C’était un songe en effet ; non-seulement Paulin ne revint pas, mais Ausone ne reçut pas de réponse. On ne sait par quelle circonstance la lettre n’était pas parvenue à son adresse. Ausone ne perdit pas courage ; il écrivit deux ou trois fois encore des lettres de plus en plus pressantes, où il se plaignait du silence inexplicable de Paulin. Pourquoi refuser de répondre ? lui disait-il dans son style imagé.
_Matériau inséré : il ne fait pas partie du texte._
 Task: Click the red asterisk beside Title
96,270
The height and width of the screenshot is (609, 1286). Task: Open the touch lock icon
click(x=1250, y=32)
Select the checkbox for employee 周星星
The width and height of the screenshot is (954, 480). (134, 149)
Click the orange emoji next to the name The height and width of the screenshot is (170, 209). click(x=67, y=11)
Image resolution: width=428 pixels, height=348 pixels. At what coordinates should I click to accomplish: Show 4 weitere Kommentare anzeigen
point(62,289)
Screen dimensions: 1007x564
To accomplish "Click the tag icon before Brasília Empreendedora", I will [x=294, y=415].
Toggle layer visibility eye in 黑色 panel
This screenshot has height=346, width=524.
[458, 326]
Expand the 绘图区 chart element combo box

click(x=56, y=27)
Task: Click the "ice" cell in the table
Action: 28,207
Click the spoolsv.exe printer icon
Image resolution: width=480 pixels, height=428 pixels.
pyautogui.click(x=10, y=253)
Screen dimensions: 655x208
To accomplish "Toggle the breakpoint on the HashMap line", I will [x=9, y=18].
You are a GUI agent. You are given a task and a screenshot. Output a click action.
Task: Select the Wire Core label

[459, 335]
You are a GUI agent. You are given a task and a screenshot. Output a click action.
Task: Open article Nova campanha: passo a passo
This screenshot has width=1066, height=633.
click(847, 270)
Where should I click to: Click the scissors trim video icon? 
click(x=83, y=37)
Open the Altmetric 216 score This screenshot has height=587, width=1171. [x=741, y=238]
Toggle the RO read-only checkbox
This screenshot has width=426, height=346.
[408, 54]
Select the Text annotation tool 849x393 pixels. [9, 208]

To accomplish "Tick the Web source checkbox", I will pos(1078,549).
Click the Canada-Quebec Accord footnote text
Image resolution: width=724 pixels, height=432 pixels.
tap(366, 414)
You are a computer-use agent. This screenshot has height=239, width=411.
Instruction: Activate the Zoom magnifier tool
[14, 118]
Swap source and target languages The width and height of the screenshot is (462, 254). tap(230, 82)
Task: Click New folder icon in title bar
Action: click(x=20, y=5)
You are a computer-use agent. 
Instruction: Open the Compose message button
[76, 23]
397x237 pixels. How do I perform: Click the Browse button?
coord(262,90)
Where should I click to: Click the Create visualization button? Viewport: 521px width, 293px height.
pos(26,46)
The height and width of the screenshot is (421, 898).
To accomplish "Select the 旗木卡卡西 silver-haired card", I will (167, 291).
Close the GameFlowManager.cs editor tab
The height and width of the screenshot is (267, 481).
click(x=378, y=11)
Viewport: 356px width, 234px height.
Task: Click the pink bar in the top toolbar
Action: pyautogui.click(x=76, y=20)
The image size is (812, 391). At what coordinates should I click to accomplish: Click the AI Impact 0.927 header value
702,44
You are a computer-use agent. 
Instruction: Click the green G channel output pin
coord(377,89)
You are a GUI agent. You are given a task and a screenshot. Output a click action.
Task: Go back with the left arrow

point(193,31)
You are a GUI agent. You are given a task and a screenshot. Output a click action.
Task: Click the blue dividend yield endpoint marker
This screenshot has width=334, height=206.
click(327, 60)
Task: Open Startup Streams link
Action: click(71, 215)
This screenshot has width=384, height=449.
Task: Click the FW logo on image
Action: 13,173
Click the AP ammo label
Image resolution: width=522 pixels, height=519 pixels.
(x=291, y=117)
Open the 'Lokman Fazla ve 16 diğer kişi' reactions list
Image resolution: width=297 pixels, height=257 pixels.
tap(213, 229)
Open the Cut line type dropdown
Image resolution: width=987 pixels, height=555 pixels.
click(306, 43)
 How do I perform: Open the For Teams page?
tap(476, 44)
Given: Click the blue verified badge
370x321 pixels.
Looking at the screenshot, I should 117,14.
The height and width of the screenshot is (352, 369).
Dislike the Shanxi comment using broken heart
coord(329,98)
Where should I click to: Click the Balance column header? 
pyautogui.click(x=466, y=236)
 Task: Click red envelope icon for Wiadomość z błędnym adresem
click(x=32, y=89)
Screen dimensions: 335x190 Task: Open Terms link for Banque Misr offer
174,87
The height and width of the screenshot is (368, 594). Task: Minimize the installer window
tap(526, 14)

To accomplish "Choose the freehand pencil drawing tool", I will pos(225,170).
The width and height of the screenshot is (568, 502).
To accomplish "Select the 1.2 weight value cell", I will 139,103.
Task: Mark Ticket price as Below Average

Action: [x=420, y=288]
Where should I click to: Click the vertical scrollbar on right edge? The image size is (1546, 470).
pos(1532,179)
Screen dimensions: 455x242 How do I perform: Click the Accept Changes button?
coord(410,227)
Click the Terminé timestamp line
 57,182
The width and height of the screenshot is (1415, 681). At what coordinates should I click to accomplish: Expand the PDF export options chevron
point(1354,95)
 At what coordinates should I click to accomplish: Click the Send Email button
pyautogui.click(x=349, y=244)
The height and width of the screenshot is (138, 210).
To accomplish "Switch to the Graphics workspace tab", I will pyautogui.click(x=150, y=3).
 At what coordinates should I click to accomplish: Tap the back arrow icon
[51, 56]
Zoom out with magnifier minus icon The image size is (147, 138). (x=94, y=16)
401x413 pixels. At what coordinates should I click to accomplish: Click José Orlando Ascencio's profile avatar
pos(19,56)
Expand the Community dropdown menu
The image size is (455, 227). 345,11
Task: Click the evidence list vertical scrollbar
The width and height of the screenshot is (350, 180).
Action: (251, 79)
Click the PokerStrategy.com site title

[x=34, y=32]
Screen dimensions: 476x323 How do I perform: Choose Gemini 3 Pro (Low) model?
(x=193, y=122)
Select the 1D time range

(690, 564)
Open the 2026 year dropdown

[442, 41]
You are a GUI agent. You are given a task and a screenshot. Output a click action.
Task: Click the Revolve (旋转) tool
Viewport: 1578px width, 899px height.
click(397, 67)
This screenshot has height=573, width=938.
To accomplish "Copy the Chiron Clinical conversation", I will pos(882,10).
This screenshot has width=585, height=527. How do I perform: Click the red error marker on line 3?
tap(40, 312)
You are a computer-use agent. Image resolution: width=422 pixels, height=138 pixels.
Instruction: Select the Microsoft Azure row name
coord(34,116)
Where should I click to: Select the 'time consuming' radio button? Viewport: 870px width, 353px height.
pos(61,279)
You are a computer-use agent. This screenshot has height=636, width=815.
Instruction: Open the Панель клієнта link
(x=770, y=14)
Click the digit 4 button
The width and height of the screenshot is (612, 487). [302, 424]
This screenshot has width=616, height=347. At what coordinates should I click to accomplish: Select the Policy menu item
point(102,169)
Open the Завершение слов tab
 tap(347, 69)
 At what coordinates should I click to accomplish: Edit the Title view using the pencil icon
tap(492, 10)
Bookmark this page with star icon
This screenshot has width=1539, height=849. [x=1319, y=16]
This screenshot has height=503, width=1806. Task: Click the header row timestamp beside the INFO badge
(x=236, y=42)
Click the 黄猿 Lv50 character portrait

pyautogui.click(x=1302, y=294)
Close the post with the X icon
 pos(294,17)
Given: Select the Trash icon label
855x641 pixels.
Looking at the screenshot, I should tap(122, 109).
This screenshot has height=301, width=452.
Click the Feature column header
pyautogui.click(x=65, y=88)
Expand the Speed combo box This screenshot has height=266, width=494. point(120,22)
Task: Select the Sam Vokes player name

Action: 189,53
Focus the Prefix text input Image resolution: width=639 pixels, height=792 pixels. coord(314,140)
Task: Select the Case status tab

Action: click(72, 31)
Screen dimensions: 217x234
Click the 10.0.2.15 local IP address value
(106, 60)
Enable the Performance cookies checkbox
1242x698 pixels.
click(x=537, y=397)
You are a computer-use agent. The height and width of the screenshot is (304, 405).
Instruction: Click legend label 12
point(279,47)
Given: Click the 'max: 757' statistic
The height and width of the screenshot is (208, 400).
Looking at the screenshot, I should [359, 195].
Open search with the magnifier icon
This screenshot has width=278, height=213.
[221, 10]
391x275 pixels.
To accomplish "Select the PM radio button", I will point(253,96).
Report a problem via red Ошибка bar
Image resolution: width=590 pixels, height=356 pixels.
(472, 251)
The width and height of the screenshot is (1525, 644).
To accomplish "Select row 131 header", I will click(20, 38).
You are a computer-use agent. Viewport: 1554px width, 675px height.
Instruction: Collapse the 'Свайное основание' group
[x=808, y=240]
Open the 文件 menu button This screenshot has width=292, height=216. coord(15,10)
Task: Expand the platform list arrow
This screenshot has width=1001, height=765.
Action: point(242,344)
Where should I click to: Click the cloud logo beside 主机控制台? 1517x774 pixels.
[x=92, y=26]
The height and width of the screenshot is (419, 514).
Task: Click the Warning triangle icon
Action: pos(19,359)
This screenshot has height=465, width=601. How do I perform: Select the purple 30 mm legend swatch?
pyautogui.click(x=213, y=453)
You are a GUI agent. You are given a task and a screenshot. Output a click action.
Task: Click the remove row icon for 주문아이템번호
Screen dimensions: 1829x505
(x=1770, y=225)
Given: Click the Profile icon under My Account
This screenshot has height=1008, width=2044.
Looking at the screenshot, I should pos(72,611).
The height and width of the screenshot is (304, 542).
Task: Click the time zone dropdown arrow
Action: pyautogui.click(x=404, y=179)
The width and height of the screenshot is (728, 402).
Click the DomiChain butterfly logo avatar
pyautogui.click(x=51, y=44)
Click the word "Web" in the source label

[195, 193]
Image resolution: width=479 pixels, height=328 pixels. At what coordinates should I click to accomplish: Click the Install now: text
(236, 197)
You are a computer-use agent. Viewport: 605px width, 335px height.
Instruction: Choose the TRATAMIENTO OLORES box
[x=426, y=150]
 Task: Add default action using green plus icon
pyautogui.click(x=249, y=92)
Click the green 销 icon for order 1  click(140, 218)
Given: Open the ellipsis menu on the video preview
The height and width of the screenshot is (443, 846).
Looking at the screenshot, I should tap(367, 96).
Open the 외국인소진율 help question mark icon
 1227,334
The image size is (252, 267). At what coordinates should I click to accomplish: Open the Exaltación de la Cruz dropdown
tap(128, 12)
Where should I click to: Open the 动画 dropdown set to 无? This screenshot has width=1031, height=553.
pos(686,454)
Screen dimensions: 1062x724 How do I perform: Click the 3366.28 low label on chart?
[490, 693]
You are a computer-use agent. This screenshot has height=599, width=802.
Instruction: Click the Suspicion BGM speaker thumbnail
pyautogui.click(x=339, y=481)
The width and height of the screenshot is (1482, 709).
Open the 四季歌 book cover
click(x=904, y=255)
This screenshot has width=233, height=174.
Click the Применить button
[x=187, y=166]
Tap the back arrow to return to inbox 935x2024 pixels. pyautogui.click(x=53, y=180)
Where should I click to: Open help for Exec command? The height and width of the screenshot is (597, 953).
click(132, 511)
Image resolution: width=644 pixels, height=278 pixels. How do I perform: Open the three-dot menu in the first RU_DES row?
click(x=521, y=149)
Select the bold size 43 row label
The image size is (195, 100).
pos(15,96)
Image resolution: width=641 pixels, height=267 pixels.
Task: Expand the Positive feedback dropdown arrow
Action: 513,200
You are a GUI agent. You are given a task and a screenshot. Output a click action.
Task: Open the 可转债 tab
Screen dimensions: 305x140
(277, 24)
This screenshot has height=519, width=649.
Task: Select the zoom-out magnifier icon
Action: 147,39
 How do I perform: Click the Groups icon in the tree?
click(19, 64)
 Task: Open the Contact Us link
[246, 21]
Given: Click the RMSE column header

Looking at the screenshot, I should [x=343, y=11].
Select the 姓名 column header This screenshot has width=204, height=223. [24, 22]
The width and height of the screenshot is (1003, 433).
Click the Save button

Tout parle, tout est animé, rien, dans les champs et dans les forêts, ne se plaît à rester silencieux. « La haie murmure quand elle est dépouillée par les abeilles ; les roseaux du rivage font entendre des harmonies mélodieuses et la chevelure des pins converse avec les vents qui l’agitent : il n’y a rien de muet dans la nature ; » vers charmans, mais qui ne suffisaient pas pour ramener le fugitif. Ce qui pouvait au contraire, en le blessant, l’éloigner davantage, c’est l’allusion faite par Ausone à l’impérieuse

  1. C’était une célèbre maison de campagne de saint Paulin. Les savans bordelais discutent pour savoir où elle était située ; dans tous les cas, elle ne devait pas être éloignée de Bordeaux.